Ainsi, en découvrant sur la Retebef l'an dernier l'histoire de cette jeune fille ayant tué son beau-fils, un tout chtit gamin, d'une façon vraiment sordide, en le brûlant à l'huile si je me souviens bien, outre d'autres tortures ignobles, j'ai pu mieux comprendre comment elle a pu en arriver là.  Comprendre, sans pour autant excuser.  J'ai oublié le nom de cette jeune fille, mais je me souviens autant du récit de l'horreur qu'a vécue cet enfant avant de succomber que de celui de l'histoire de son bourreau, et de la lettre qu'elle a écrite de sa prison, qui m'avait totalement bouleversée.  Cela n'excuse en rien ce qu'elle a fait, cela tente juste de l'expliquer, car, comme je le disais dans ma chronique sur Dead Man Walking, avant de devenir instrument de meurtre, tout criminel a été quelqu'un.

Voilà pourquoi j'ai voulu voir A perdre la raison, car il ne suffit pas de dire de la femme ayant inspiré ce film "c'est un monstre, égorger ses enfants, elle mérite la peine de mort" et basta.  Non, moi je veux comprendre ce qui l'a conduite à agir de la sorte, ce par quoi elle est passée, comment elle a pu en arriver là.  Comment tous ceux qui tuent leurs enfants en arrivent là, qu'il s'agisse d'un déni de grossesse, d'une dépression ou d'un désir de mourir soi-même en "sauvant" ses petits.
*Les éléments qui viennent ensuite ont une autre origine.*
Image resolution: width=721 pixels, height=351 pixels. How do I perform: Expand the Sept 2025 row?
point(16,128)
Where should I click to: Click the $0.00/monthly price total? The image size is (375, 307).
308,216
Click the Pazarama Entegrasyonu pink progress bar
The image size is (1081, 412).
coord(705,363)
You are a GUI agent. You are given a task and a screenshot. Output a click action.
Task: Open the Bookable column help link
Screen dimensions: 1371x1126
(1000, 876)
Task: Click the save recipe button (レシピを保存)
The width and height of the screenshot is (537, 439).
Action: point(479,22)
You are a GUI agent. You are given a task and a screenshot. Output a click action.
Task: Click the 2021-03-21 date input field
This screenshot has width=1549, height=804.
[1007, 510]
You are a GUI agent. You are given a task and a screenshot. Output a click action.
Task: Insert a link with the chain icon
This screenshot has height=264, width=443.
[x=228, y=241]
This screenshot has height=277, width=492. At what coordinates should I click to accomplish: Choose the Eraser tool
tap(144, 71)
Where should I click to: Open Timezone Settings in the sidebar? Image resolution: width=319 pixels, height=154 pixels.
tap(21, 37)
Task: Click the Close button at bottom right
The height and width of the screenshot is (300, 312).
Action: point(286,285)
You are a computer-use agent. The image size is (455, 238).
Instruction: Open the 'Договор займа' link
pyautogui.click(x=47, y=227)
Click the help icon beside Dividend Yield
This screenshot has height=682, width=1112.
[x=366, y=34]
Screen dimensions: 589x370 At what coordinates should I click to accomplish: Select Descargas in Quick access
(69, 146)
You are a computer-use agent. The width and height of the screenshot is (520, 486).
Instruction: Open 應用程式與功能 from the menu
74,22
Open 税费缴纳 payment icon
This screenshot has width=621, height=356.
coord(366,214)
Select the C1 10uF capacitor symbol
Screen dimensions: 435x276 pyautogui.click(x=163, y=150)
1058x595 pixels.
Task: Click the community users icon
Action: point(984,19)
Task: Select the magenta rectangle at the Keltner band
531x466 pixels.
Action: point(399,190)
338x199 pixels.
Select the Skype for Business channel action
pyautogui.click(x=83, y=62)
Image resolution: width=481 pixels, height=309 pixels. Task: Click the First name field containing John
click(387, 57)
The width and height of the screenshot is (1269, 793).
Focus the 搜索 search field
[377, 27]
Et je pense que Joachim Lafosse, c'est aussi ce qu'il a voulu dire dans son film, et il a réussi.  Parfaitement.  Que dire de plus ?  L'histoire, on la connaît, nul besoin de la raconter, mais, durant près de deux heures, on entre dans la vie de cette mère, on l'accompagne dans le bonheur, l'amour, le mariage, puis les grossesses, la fatigue, le désespoir, la solitude, l'étau humain fait de son époux et de cet homme, sauveur familial autoproclamé, la violence, le pouvoir du fric, et enfin l'inexplicable, le drame, le coup de folie, l'irréparable.

Emilie Dequenne est formidable en femme d'abord lumineuse puis qui s'éteint au fil des années.  Je lui tire mon chapeau pour ce rôle qu'elle incarne à la perfection.  Elle bouleverse à un point que je n'aurais imaginé.  Un vrai talent.

Après la projection, les questions réponses avec le représentant de l'équipe du film permettent de mieux comprendre encore ce fait divers qui porte si mal son nom, fait divers que, surprise, les Français présents dans la salle ignoraient totalement, s'interrogeant durant tout le film sur l'identité de l'assassin ou la catastrophe potentielle qui tuerait les enfants (la première scène annonce la couleur).  Incroyables ces Français, qui ignorent encore qu'au-delà de l'hexagone, il y a un monde, si, si, je vous le jure, la planète bleue comprend d'autres pays et continents.

Mon moment "préféré" : la souffrance présente et à venir incarnée par Emilie Dequenne, la solitude intense, la détresse absolue, dans la voiture, au son de "femmes je vous aime".  Emotion intensément intense, et larmes larmement larmoyantes de ma part.

Merci Monsieur Joaquim Lafosse, pour cet éclairage que vous proposez, qui permet de faire la nuance entre "monstre" et "innocente".